Hoffnung und Frieden waren die beiden zentralen Stichworte des Papstes an diesem Weihnachtsfest. Bei der Predigt in der Christmette warnte er davor, die Hände nicht in den Schoß zu legen. Weihnachten sei die Nacht, in der Gott zu jedem Einzelnen sage: „Auch für dich gibt es Hoffnung“. Allerdings sei die christliche Hoffnung kein Happy End, „das wir passiv erwarten“, erklärte der Papst. Sie fordere die Menschen vielmehr dazu auf, sich über Dinge, die falsch sind, zu empören und den Mut zu haben, sie zu ändern. Das Heilige Jahr rufe die Gläubigen zur geistlichen Erneuerung auf und verpflichtet sie zur Umgestaltung der Welt, damit dies wirklich eine Zeit des Jubels werde: „Sie soll es für unsere Mutter Erde werden, die durch die Logik des Profits entstellt wird; sie soll es für die ärmsten Länder werden, die durch ungerechte Schulden belastet sind; sie soll es für alle werden, die Gefangene von alter und neuer Knechtschaft sind.“

„Habt keine Angst!“ rief der Papst am 1. Weihnachtstag den Menschen auf dem Petersplatz und der ganzen Welt zu. Die Pforte, Christus, sei weit geöffnet. „Kommt! Lassen wir uns mit Gott versöhnen, dann werden wir auch mit uns selbst versöhnt sein und werden uns untereinander versöhnen können, sogar mit unseren Feinden.“ Wie üblich erinnerte er an die Konflikte weltweit, rief zu Verhandlungen im Ukrainekrieg auf und zu einem Waffenstillstand sowie der Freilassung aller Geiseln im Nahen Osten. Er dankte Eltern, Erziehern und Lehrern, den Ordnungsdiensten und den Mitarbeitenden im Gesundheitswesen sowie in Wohltätigkeitsorganisationen. Franziskus erinnerte an die verfolgten Christen sowie an die Menschen, die unter Einsamkeit, Flucht oder dem Verlust der Arbeit leiden. „Das Heilige Jahr soll eine Möglichkeit sein, alle trennenden Mauren niederzureißen: die ideologischen, die oft das politische Leben prägen, und die tatsächlichen“, erklärte das Kirchenoberhaupt.

Volles Programm

Mit dem Weihnachtsfest geht einerseits ein arbeitsreiches Jahr von Papst Franziskus zu Ende. Einen Überblick dazu gibt es bei ZDFheute. Zugleich beginnt mit der Eröffnung des Heiligen Jahres aber auch eine arbeitsintensive Zeit für den Pontifex. Ab Januar gibt es mehrfach im Monat besondere Heilig-Jahr-Feiern, die meist mit einem großen Papstgottesdienst und einer Audienz verbunden sind. Es gibt unter anderem Jubiläen für Migranten und Jugendliche, Unternehmer und Arbeiter, Künstler und Soldaten, Ehrenamtliche und Priester, im Krankendienst Tätige und Journalisten. Rom erwartet 30 Millionen Pilger und Touristen. Beim letzten ordentlichen Heiligen Jahr 2000 waren es 25 Millionen. Erste Pläne für Auslandsreisen gibt es auch. Ende Mai will Franziskus zum 1.700-Jahr-Jubiläum des Konzils von Nizäa in die Türkei reisen und auch seine Heimat Argentinien hofft auf einen Besuch.

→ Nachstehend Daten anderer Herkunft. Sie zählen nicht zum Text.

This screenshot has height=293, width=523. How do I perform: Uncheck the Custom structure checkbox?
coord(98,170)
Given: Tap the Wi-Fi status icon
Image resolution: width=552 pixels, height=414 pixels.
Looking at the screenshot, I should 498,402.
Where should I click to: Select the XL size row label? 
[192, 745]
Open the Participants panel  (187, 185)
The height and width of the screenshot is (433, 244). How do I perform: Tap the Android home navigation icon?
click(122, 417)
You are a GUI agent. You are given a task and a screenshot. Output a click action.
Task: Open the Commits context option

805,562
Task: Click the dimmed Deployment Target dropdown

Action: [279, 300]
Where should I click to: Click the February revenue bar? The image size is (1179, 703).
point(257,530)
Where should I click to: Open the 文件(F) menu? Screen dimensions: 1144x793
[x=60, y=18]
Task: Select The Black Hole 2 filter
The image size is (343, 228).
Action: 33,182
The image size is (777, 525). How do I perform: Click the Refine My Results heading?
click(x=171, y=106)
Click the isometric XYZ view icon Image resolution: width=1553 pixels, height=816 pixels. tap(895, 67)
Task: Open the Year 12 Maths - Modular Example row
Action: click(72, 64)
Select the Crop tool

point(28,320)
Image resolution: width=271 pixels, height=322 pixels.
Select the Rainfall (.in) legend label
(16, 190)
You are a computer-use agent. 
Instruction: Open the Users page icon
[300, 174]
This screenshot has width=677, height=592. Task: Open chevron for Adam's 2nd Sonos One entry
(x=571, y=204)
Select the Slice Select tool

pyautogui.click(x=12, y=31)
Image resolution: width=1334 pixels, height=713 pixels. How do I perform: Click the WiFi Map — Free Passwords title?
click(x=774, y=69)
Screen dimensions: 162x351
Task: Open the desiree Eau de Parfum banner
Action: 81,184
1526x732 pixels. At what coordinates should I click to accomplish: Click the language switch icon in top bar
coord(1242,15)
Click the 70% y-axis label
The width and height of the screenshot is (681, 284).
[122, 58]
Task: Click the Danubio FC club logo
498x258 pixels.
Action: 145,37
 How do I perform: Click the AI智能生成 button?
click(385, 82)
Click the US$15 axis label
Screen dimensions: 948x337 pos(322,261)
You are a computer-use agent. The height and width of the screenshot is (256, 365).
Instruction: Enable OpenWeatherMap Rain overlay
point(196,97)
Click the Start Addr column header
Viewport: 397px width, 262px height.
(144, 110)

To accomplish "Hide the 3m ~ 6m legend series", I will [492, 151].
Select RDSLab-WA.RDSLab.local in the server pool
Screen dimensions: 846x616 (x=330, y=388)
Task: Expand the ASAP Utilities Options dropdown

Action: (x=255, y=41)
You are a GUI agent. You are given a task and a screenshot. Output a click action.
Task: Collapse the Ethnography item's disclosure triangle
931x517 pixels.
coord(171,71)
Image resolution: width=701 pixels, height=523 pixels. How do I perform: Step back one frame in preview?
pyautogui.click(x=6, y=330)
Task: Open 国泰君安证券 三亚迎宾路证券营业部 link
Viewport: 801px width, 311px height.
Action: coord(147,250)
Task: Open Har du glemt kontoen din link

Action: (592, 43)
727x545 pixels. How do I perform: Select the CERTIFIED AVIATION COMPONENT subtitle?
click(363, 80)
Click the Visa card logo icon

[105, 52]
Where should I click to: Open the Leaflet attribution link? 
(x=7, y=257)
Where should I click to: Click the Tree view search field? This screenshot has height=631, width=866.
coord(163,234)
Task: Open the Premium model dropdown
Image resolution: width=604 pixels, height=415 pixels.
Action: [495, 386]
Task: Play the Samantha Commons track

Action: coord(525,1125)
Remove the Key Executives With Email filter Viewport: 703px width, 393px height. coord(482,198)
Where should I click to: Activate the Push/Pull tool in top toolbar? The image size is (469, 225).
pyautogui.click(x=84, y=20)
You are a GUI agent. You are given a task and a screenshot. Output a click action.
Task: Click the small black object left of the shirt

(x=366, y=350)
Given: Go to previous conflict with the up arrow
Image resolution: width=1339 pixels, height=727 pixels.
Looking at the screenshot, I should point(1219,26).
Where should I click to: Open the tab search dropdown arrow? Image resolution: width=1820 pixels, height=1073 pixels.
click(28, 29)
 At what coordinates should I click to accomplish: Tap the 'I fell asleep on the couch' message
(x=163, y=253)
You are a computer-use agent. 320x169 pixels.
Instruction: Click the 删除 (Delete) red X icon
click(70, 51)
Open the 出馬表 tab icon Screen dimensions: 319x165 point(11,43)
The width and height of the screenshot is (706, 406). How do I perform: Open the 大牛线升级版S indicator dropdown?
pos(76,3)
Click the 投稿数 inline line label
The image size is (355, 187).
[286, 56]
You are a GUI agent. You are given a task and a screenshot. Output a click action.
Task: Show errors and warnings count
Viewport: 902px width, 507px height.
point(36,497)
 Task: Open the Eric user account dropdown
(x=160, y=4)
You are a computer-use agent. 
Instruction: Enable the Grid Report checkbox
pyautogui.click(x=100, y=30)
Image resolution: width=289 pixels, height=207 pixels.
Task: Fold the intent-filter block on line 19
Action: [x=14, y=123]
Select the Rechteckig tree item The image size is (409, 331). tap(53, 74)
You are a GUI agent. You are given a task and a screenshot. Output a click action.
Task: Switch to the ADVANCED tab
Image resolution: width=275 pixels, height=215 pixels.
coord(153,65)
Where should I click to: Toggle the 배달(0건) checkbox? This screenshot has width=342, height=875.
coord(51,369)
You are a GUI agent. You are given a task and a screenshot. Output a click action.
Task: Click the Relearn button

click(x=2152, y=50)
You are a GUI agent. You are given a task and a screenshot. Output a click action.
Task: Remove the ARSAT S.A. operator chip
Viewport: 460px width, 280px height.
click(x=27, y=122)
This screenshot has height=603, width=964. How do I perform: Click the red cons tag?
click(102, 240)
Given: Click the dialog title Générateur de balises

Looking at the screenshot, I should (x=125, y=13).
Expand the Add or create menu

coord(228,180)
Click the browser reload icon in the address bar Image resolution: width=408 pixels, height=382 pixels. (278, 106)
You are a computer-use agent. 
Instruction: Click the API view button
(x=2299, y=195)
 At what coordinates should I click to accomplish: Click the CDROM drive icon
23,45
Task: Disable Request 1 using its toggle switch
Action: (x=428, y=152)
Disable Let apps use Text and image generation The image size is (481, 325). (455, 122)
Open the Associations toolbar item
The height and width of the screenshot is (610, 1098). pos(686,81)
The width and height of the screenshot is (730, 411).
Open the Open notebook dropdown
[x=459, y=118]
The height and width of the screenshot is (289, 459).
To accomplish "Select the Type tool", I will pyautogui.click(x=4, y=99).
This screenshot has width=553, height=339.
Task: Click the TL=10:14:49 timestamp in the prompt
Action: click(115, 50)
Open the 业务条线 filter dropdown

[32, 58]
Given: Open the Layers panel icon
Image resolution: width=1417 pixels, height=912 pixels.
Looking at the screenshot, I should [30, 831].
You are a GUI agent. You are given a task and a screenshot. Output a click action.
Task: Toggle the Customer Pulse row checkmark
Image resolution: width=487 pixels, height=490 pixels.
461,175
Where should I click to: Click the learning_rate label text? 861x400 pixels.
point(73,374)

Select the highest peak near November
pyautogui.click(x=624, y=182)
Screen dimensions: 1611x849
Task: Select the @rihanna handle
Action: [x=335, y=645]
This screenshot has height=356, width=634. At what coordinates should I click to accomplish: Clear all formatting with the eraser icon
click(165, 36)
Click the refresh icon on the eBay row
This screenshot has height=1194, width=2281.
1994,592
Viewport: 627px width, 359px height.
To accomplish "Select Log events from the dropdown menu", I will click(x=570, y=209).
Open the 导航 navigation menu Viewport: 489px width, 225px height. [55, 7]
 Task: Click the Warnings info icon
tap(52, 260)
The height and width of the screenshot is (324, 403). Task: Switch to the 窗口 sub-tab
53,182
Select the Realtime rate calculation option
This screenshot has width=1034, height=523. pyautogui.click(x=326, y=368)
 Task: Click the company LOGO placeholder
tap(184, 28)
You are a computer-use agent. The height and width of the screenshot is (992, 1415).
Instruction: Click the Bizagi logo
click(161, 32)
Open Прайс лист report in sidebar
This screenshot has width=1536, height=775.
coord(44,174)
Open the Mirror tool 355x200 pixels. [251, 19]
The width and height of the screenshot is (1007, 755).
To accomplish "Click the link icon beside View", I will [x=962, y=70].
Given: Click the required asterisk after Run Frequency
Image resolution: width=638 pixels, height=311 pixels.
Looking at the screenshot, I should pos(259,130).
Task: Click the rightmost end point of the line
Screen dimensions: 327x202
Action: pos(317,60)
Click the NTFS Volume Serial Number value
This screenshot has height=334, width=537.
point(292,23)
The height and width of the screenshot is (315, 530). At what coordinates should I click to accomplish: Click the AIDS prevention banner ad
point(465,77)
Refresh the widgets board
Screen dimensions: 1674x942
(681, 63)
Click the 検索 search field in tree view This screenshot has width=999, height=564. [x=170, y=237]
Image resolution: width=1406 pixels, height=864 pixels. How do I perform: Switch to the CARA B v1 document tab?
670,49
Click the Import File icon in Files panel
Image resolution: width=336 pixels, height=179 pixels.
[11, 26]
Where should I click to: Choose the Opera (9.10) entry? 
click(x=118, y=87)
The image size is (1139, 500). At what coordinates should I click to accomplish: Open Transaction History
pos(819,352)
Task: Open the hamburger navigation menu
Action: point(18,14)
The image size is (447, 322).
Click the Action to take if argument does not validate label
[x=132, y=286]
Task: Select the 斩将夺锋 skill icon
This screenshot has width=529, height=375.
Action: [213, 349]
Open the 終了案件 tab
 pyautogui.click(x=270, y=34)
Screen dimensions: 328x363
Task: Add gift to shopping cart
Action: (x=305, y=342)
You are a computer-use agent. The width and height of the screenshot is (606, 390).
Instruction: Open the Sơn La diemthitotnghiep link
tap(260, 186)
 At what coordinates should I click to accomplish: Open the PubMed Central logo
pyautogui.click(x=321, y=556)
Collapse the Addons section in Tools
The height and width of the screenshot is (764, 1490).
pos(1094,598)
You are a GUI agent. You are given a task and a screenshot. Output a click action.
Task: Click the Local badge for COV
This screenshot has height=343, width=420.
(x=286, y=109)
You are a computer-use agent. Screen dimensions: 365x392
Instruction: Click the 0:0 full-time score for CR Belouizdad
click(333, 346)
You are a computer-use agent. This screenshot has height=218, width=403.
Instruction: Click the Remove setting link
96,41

Aktuell merkt man dem Pontifex die Strapazen des Amts an. Die letzten Winter waren bereits schwierig für ihn. Immer wieder musste er Veranstaltungen absagen wegen Erkältung oder um sich zu schonen. Franziskus verzichtet auf die Öffnung der Heiligen Pforten in den anderen drei Papstbasiliken in Rom. Dort lässt er sich vertreten. Dafür öffnet er am 2. Weihnachtstag eine Pforte in einem Gefängnis. Trotz seiner gesundheitlichen Herausforderungen setzt er weiter Akzente, so wie er das für richtig hält. Das Szepter hält er in der Hand.

Autorenbild

Jürgen Erbacher

Seit Juli 2018 leite ich die ZDF-Redaktion "Kirche und Leben katholisch", für die ich seit 2005 über die Themen Papst, Vatikan, Theologie und katholische Kirche berichte. Dafür pendle ich regelmäßig zwischen Mainz und Rom - meiner zweiten Heimat. Dort habe ich vor meiner ZDF-Zeit mehrere Jahre gelebt und für Radio Vatikan gearbeitet. Studiert habe ich Politikwissenschaft und Katholische Theologie in Freiburg i.Br. und Rom.

7 Kommentare

  • Novalis
    27.12.2024, 16:27 Uhr.

    In der Summe war das ein gutes Jahr für Papst und Kirche, auch da, wo sich Franziskus ordentliche – und berechtigte! – Kritik holen musste wie in Belgien. Ich wünsche ihm noch gute, weitere Jahre. Geistig ist er offenbar weit fitter als JP2 oder gar B16 in diesem Alter. Ich wünsche mir, auch so hell zu sein, sollte ich je so alt werden. Gott schütze den Papst und erhalte ihn noch lange der Kirche.

    • yalob
      27.12.2024, 21:15 Uhr.

      dem stimme ich voll zu.

  • neuhamsterdam
    27.12.2024, 20:14 Uhr.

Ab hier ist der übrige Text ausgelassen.